This week was witness to a serious upswing in the exponential growth curve of COVID-19–a pandemic that began in wildlife markets in Wuhan, China–in the United States and worldwide.
The United States now has more confirmed cases of COVID-19 than any other nation, including China and Italy, with more than 80,000 cases that have been reported.
Here’s a roundup of the latest coronavirus-related news:
Due to the increased need for albuterol inhalers in hospitals for COVID-19, shortages have been occurring in some areas of the country and will likely continue to affect supplies, the American College of Allergy, Asthma, and Immunology (ACAAI) cautioned.
Albuterol inhalers are indicated for the treatment or prevention of bronchospasm in patients with reversible obstructive airway disease. Because of COVID-19 there has been increased allocation of albuterol inhalers for patients with or suspected to have COVID-19 infection due to concerns that nebulizers may help spread the virus in the air in hospitals.
The ACAAI suggested practical recommendations for patients who use albuterol inhalers.
- First, don’t panic. Check your inhaler to make sure it still has medicine.
- If necessary, you can likely use your expired albuterol inhaler as it is probably still at least partially effective.
- If you can’t get a refill on your metered dose inhaler, contact your allergist or health care provider as there are other options available which they can prescribe.
- It is important that you not overuse your albuterol inhaler, as one canister should last for months.
Pharmacists can help pass along information to patients with asthma who may be affected by shortages.
A study found that the virus stayed in children’s stool for several weeks following diagnosis; nasal secretions also contributed to facilitated transmission of COVID-19, and children’s families should take heed of all methods of transmission, even if their children are asymptomatic.
Eli Lilly and Company announced on Sunday that it will be providing drive-through screenings for SARS-CoV-2, the virus that causes the novel coronavirus, to health care workers on the front lines of the pandemic.

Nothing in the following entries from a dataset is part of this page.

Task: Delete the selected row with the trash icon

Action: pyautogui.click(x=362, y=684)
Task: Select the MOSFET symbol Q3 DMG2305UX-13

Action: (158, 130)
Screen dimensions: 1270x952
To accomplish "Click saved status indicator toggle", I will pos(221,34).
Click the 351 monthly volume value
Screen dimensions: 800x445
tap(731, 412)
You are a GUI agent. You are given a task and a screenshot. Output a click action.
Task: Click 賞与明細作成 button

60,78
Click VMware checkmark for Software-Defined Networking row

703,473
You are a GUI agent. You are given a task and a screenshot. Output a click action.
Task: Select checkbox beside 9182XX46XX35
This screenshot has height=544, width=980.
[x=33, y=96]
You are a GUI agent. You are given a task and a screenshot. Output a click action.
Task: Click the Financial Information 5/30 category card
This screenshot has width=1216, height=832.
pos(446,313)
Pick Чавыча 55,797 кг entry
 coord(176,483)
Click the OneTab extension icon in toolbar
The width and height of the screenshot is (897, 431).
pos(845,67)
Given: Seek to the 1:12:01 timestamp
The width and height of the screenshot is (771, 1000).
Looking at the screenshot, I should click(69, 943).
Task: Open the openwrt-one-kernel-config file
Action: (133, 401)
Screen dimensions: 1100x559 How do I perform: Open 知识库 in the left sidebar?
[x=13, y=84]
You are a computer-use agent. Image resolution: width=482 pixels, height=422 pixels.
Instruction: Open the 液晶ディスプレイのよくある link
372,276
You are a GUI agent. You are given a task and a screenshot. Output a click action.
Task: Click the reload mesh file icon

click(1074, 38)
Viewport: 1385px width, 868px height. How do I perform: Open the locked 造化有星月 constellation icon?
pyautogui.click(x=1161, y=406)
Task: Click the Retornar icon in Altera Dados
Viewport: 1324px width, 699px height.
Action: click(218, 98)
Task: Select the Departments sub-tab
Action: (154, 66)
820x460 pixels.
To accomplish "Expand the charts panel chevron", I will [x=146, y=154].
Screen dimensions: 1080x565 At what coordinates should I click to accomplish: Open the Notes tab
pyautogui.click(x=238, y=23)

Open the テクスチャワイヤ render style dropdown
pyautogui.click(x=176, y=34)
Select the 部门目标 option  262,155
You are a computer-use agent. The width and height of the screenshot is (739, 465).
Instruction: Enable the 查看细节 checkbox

This includes physicians, nurses, pharmacists, and allied health care professionals.
Lopinavir-ritonavir treatment showed no benefit in hospitalized adult patients with severe COVID-10, according to results from a clinical study published in the New England Journal of Medicine.
CVS Caremark is setting limits on the quantities of certain medications being used off label to treat COVID-19 symptoms.
The pharmacy benefit manager (PBM) will set new “appropriate” limits on the quantity of hydroxychloroquine (Plaquenil) and azithromycin (Zithromax Z-Pak), along with 1 protease inhibitor and albuterol inhalers.
However, CVS Caremark members who already take the treatments—which are approved for the treatment of lupus, bacterial infections, HIV, rheumatoid arthritis, and asthma—can bypass the new quantity limits.
CVS Caremark is “working with clients to implement new measures to balance the burgeoning interest in off-label use of certain medicines to treat COVID-19 pneumonia with the ongoing needs of members who use these drugs for chronic conditions,” the PBM said in a press release.
In a joint statement, the American Medical Association (AMA), American Pharmacists Association (APhA), and American Society of Health-System Pharmacists (ASHP) have communicated concerns regarding the inappropriate ordering, prescribing, or dispensing of treatments for COVID-19.
The AMA, APhA, and ASHP collectively applaud the selflessness of health care professionals during the COVID-19 crisis, and alternatively caution against providers “prophylactically prescribing medications currently identified as potential treatments for COVID-19 for themselves, their families, or their colleagues,” noting that “some pharmacies and hospitals have been purchasing excessive amounts of these medications in anticipation of potentially using them for COVID-19 prevention and treatment.”
Research suggests that repurposing a drug used to treat blood clots may help patients with severe COVID-19 in acute respiratory distress, according to a new paper published in the Journal of Trauma and Acute Care Surgery.
The drug, a protein called tissue plasminogen activator, which is used to treat patients with heart attack and stroke, may serve as an alternative approach in cases where a ventilator is not helping or is unavailable.
Beth Israel Deaconess, the University of Colorado Anschultz Medical Campus, and Denver Health are planning to test this approach.